### Task requirements
**1.** From the forum comments, repeat the passage between "posted by Linda_Holmes" and "be more attractive.", inclusive.
**2.** In the forum comments, when did Linda_Holmes post?
**3.** Summarize the forum comments in two sentences.

If you want to defend your right to tell your daughter she's pretty, it's probably more important and helpful to do it in a thread related to a piece where someone is saying a parent should never tell a girl she's pretty. If you read the piece, then you already know it doesn't say that. If you didn't, then it would be more constructive if you did.
posted by Linda_Holmes at 1:16 PM on June 28, 2011 [5 favorites]


well, I disagree with you, diogenes that "Teaching girls that their appearance is the first thing you notice tells them that looks are more important than anything. It sets them up for dieting at age 5." is a stupid thing to say. It may be a bit hyperbolic, but I think it can well be taken as a quick and dirty summation of what happens when, beginning from the time you are old enough to interact socially, all your interactions begin with how pleasing you are to the eye. I think it is a fair statement of how it feels to reach middle age as a woman, suddenly aware of how tired you are of always knowing how attractive other people find you--or don't and how exhausting it is always to be expected to be more attractive.

### Record excerpts
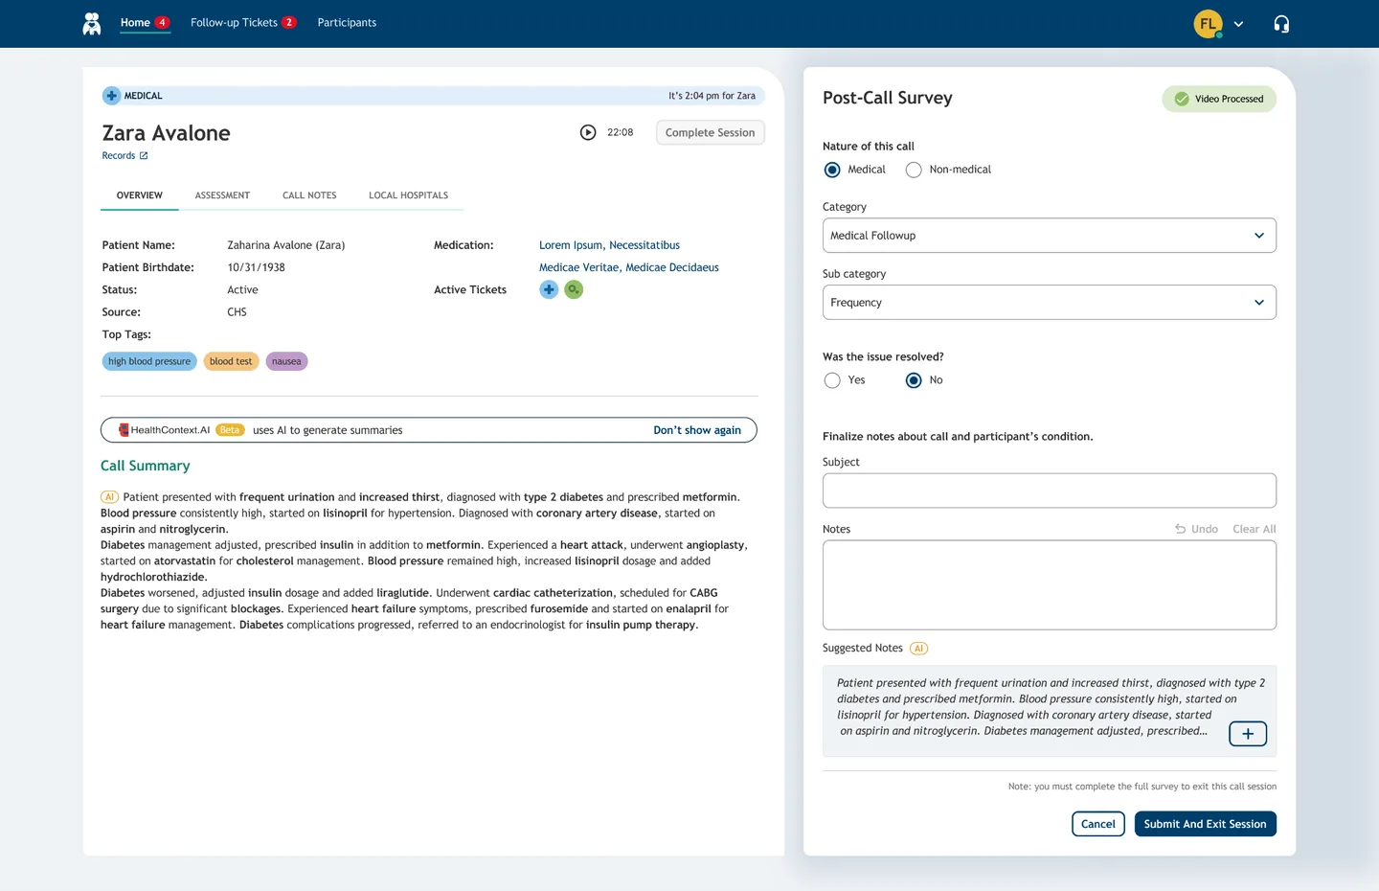This screenshot has height=891, width=1379.
Task: Click the Undo arrow in Notes
Action: (x=1181, y=529)
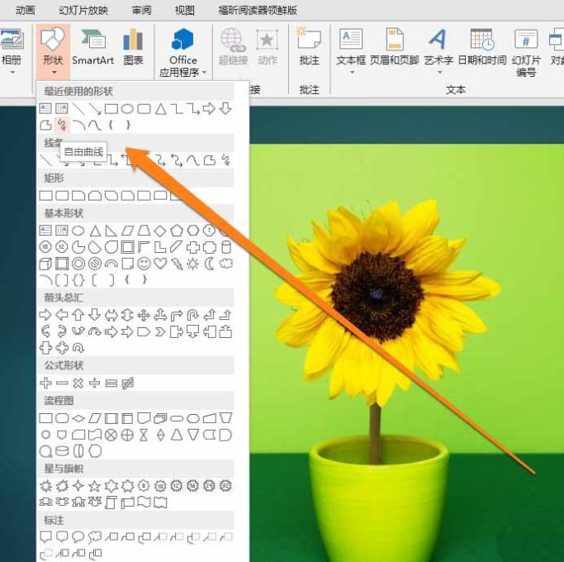
Task: Collapse the 形状 shapes dropdown
Action: (53, 50)
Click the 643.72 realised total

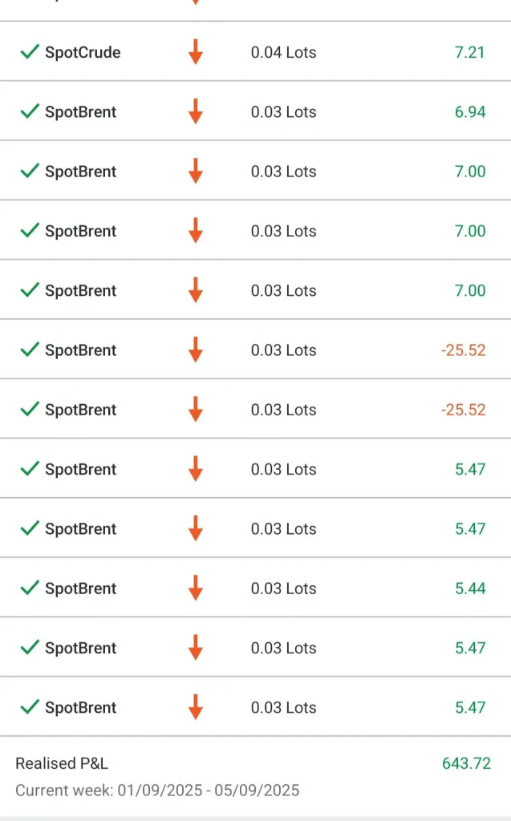click(466, 763)
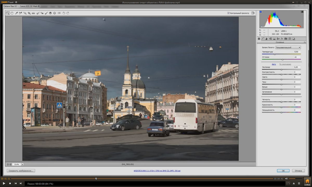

### Task-by-task results
**1.**
posted by Linda_Holmes at 1:16 PM on June 28, 2011 [5 favorites]


well, I disagree with you, diogenes that "Teaching girls that their appearance is the first thing you notice tells them that looks are more important than anything. It sets them up for dieting at age 5." is a stupid thing to say. It may be a bit hyperbolic, but I think it can well be taken as a quick and dirty summation of what happens when, beginning from the time you are old enough to interact socially, all your interactions begin with how pleasing you are to the eye. I think it is a fair statement of how it feels to reach middle age as a woman, suddenly aware of how tired you are of always knowing how attractive other people find you--or don't and how exhausting it is always to be expected to be more attractive.

**2.** At 1:16 PM on June 28, 2011.

**3.** Linda_Holmes says that defending the right to tell a daughter she's pretty belongs in a thread about a piece that says parents should never do that, which the piece under discussion doesn't say. Another commenter disagrees with diogenes that a quoted claim about teaching girls to value appearance is stupid, calling it somewhat hyperbolic but a fair summary of how it feels when social interactions center on looks from childhood through middle age.